わたしとあそんで

  わたしとあそんで
        征矢泰子
 あなたは茶色のジャケットをぬいではだしで流れのなかにたち
 ごつごつした岩にジャケットをたたきつけ
 それからそれをていねいにおりたたんでふみあらいし
 木と木のあいだにはりわたしたロープにほした
 それからふりむいて あなたはたずねる
 「機嫌よくあそんでいますか」
 いいえ わたしはあそんでいません
 だあれもだあれもあそんでくれないので
 わたしはきょうもきのうもひとりぼっちでたいくつです
 おとこたちはきすしたがりねたがりますが
 あそんでくれません
 だからあそんでわたしとあそんでまひるのもりのなかで
 ゆうやけのつみきのまちでつきよのガラスのどうぶつえんで
 わたしとあそんであめあがりのみずたまりはだしではねかえして
 ゆびとゆびのあいだにはりめぐらしたあやとりのめいろで
 とめどなくあそんでくるうたのいずみのなかで
 わたしとあそんでわたしとあそんで あなた
 おとこでなくおんなでなく おとなでなくこどもでなく
 けむりのようにたわいなくふけばきえる
 わたしのこころとあそんであそんで
 機嫌よくあそんで
 よびかけてもけっしてきこえない宇宙よりもとおいところで
 あなたは川べりに石をつみ つんだ石のうえにすわり
 ぬけるようにあおい空をみあげてタバコをすう
 それから ゆっくりとふりむいて
 「機嫌よくあそんでますか」
 パチン とわたしがスイッチをおすと画面はまっくらになり
 わたしはくしゃくしゃのベッドにひとりねそべって
 ながいながい午さがりがゆっくりとながれていくのをながめた
                
この詩はペッパーランド10号(1990年・水野るり子・前田ちよ子発行編集)に載っていた。

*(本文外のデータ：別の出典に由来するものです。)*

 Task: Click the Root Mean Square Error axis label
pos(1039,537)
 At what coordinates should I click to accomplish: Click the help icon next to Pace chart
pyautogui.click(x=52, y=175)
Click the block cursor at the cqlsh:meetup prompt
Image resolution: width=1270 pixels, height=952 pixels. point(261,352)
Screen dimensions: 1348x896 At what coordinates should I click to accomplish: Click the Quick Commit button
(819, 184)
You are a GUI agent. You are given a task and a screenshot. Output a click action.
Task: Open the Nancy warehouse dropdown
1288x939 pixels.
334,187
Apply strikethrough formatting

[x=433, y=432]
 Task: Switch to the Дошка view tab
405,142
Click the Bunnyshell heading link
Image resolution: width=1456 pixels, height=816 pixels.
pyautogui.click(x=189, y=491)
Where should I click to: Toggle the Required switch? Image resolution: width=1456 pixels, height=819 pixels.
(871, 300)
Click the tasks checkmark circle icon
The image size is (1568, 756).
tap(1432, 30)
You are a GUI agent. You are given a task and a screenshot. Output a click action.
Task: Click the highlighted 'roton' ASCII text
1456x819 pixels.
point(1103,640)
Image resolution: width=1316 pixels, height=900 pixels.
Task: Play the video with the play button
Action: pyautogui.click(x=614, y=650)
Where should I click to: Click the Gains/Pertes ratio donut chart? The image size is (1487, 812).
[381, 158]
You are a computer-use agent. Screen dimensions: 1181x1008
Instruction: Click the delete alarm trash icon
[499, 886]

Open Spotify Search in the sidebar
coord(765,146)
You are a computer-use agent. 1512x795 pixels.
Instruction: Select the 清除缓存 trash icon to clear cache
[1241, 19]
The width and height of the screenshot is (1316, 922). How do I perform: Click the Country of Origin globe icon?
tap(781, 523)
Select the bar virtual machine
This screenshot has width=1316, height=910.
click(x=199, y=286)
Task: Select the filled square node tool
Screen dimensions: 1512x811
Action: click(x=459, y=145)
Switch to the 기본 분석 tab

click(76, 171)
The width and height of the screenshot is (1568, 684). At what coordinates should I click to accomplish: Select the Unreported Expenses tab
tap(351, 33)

この号のテーマは「天の川片道切符−彦星に捧ぐ」とある。なんというひりひりした切ない詩なんだろうと思った。それは最初読んだときテーマを忘れていたから。こんな風に感じていたときを思い出したのだ。そうだ、これは彦星にだと気が付いたとき、ふっと気持が軽くなり世界がひろがった。詩と一緒にエッセイもある。紹介したいが長いので最後の箇所だけ。「生物としてのエロスを今一番たっぷりもっているのも性分化する以前の少年少女のような気がしています」少女という存在、分かっているようで分からない存在、知りたい。